My belief in the necessity of collaboration grew from my experience conducting hundreds of evaluations over the last 30-plus years.  For an exhibition to be successful, for example, all the following stars would need to be aligned: the exhibition team would have a thesis (e.g., a one-sentence big idea), identify a few messages that support the thesis, have coherent interpretive text that communicates the thesis and messages, have tested interpretive elements (e.g., interactives, text) to ensure they communicate the thesis and messages, have adequate resources (time and dollars) to actualize the exhibition as intended, and have the right combination of expertise and skills to execute the exhibition as intended.  Hard, complicated, and messy work, indeed.

Puzzle graphic created by Davo Sime from the Noun Project

Applying my evaluation experience to intentionality, I realized that if a museum was to achieve a discernible impact among audiences, the entire museum would need to participate.  Achieving impact, which in the case of Intentional Practice means making a positive difference in the quality of people’s lives, might not happen if one person or one department bears all the responsibility; instead, achieving impact should be the collective effort of all staff working together towards an agreed-upon end.  To capitalize on the benefits of collaboration, we request our clients create working groups comprised of individuals from different departments when we facilitate Intentional Practice workshops; we seek interdisciplinary collaboration because we want people to problem solve with those whom they might not normally choose to work.  What is the result of people thinking alongside colleagues from other departments?  Increased appreciation for the unique perspectives and skills their colleagues offer!  They slowly recognize that their collective brain power and actions are stronger than any one individual’s work.
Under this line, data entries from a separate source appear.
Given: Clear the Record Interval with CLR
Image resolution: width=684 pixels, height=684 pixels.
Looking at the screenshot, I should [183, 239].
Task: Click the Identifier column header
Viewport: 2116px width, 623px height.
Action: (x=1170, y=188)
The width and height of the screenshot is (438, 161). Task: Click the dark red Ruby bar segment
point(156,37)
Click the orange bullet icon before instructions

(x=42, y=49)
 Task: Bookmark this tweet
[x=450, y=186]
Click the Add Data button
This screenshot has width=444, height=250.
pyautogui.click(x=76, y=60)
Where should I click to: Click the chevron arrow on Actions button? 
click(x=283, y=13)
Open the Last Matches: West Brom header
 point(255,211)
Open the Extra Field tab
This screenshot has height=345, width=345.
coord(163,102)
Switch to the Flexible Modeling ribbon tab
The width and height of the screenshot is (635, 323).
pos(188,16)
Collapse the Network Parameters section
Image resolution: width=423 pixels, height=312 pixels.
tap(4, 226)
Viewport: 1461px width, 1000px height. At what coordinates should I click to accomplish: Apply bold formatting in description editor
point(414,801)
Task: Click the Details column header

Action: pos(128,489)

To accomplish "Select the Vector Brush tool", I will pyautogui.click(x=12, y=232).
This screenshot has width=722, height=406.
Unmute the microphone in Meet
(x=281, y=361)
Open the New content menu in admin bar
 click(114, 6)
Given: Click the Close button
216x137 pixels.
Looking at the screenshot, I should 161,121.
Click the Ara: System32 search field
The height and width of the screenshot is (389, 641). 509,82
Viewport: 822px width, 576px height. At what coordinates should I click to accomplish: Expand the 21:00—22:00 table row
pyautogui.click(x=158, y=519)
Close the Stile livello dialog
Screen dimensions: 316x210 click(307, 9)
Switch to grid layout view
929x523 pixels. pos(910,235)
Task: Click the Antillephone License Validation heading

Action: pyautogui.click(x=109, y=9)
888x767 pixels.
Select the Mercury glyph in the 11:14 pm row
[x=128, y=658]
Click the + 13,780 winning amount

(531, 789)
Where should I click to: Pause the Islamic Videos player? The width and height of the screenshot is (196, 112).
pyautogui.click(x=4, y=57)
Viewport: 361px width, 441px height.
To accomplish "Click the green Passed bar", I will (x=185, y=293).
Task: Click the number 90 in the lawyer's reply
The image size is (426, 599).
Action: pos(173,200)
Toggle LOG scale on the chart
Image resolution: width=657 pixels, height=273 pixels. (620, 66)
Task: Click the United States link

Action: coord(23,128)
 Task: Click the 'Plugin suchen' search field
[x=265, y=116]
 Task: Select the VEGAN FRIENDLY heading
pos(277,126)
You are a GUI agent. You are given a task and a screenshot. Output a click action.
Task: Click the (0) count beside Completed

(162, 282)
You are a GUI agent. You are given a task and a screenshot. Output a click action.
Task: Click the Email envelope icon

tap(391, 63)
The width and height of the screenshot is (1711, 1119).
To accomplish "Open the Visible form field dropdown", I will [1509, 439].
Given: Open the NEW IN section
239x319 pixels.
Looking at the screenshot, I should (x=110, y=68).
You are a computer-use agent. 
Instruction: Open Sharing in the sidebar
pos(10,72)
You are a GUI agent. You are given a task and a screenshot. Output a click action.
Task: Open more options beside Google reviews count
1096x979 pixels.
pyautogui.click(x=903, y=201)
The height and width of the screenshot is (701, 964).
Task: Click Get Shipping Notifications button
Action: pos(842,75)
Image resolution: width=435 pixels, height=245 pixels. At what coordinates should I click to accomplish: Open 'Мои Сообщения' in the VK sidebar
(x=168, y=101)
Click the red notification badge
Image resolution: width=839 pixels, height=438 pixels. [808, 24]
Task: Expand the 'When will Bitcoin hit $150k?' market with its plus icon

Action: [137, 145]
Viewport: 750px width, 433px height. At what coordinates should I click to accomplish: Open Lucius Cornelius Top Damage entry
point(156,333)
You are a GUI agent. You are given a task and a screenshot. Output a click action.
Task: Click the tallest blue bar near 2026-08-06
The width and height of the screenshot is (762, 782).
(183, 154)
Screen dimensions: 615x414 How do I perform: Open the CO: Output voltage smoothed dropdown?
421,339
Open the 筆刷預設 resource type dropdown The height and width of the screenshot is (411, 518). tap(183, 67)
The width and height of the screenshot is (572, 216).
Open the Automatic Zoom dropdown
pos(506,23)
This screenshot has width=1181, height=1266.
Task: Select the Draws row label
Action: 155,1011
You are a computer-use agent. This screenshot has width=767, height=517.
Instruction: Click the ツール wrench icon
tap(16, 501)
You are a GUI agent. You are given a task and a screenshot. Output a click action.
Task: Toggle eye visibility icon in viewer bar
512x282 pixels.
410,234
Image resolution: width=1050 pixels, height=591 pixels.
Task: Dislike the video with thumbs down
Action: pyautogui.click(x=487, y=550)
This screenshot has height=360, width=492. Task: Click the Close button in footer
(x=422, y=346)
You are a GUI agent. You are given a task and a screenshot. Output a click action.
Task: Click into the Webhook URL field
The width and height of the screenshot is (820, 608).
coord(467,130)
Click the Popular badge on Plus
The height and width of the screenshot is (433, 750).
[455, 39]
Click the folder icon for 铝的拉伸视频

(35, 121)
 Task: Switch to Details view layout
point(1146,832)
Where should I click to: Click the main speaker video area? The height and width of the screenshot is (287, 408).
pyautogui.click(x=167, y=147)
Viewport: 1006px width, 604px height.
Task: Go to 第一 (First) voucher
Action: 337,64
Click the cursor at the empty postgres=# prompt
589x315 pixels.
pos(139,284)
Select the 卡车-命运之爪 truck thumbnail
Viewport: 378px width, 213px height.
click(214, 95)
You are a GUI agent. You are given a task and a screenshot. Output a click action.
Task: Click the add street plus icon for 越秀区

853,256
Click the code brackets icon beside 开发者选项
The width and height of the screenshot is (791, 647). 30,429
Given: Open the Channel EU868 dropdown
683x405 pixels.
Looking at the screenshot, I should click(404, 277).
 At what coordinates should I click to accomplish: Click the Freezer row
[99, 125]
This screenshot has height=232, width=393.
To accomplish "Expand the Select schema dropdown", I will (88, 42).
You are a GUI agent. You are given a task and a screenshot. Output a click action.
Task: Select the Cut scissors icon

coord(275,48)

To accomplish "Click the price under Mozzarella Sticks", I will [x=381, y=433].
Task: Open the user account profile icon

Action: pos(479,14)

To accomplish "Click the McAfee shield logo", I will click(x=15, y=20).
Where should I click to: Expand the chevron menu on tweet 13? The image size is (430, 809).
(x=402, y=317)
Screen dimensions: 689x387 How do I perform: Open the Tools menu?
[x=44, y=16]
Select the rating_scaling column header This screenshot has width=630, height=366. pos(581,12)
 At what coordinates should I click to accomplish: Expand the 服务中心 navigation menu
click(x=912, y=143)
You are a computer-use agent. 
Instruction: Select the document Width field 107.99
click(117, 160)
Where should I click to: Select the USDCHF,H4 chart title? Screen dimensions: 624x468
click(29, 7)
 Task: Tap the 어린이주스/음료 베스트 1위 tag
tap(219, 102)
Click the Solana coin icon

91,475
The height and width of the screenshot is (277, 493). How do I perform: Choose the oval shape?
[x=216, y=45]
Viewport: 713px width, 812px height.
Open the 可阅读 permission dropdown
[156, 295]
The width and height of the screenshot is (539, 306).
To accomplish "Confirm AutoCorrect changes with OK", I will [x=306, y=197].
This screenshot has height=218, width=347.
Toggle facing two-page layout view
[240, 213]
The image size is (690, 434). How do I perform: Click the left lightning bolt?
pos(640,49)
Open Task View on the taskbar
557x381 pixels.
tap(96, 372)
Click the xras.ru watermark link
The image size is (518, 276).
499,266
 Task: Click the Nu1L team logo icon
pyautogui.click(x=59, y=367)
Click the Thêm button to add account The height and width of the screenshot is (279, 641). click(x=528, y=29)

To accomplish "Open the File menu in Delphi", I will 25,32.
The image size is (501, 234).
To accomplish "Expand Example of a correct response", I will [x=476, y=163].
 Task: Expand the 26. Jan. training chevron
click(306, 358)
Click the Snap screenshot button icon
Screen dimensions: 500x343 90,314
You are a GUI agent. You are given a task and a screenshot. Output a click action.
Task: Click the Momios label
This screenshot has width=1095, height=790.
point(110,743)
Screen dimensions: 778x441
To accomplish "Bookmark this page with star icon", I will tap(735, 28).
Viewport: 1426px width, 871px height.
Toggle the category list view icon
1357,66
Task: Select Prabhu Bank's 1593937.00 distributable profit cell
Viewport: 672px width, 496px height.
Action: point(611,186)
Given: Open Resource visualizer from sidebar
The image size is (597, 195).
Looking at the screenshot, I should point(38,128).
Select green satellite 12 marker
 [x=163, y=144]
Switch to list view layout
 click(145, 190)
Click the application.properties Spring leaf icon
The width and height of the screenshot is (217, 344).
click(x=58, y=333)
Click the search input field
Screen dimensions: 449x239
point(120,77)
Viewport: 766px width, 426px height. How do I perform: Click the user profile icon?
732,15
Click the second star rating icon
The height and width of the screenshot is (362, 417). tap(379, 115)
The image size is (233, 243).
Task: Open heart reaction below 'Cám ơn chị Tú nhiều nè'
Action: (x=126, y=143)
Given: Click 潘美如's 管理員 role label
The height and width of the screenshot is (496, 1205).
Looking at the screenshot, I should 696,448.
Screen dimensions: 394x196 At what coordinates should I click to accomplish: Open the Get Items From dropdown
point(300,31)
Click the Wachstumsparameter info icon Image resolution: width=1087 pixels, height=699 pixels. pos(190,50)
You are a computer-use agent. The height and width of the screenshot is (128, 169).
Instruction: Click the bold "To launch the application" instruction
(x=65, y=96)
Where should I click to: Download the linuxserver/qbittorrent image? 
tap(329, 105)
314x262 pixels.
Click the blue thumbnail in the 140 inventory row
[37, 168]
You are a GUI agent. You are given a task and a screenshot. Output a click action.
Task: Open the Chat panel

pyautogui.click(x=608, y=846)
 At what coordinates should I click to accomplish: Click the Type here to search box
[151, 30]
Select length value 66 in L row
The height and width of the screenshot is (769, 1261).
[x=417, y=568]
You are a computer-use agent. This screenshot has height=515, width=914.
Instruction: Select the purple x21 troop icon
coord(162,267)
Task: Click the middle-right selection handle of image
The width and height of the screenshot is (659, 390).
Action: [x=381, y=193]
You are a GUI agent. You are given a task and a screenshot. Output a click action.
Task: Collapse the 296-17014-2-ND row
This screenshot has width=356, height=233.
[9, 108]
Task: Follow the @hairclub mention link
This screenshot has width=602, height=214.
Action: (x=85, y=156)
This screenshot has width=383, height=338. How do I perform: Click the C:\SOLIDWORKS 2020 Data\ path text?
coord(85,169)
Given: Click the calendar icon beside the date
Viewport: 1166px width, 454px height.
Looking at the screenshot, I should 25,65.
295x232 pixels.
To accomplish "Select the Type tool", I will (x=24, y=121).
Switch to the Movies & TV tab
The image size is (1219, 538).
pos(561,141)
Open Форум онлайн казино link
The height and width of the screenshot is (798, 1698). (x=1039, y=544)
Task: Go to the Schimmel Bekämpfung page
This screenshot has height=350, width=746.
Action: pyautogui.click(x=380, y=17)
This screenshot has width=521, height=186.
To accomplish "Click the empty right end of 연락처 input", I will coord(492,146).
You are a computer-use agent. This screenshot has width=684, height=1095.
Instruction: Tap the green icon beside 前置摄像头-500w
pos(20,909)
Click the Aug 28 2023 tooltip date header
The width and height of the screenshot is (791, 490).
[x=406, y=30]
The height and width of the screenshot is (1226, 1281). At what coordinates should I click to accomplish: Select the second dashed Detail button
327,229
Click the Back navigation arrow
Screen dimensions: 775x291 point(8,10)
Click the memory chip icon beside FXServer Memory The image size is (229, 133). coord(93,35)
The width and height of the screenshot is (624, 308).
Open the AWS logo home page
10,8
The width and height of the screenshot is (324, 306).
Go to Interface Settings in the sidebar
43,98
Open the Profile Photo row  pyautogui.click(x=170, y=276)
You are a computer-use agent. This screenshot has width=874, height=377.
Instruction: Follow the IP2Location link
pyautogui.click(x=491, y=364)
Cover of Forces for Good, by Leslie R. Crutchfield

Leslie Crutchfield and Heather McLeod Grant demonstrate the benefits of collaboration in their well-researched book Forces for Good.  They studied 12 high-impact nonprofits to understand what made these nonprofits successful, and yes, high-impact nonprofits collaborate with other nonprofits that have shared goals.  Their updated research appears in the 2012 edition of the book and in this article called “Local Forces for Good.”  They make the point that no one can or should do the work alone, and I agree.

As anyone who has experienced the team approach to exhibition development will know, process work can feel disorganized.  Museum leaders can mitigate confusion by clearly communicating who does what and modeling patience and trust.  From an Intentional Practice perspective, all staff are apt to benefit from working collaboratively, as collaboration increases the chance for an individual’s professional and personal learning.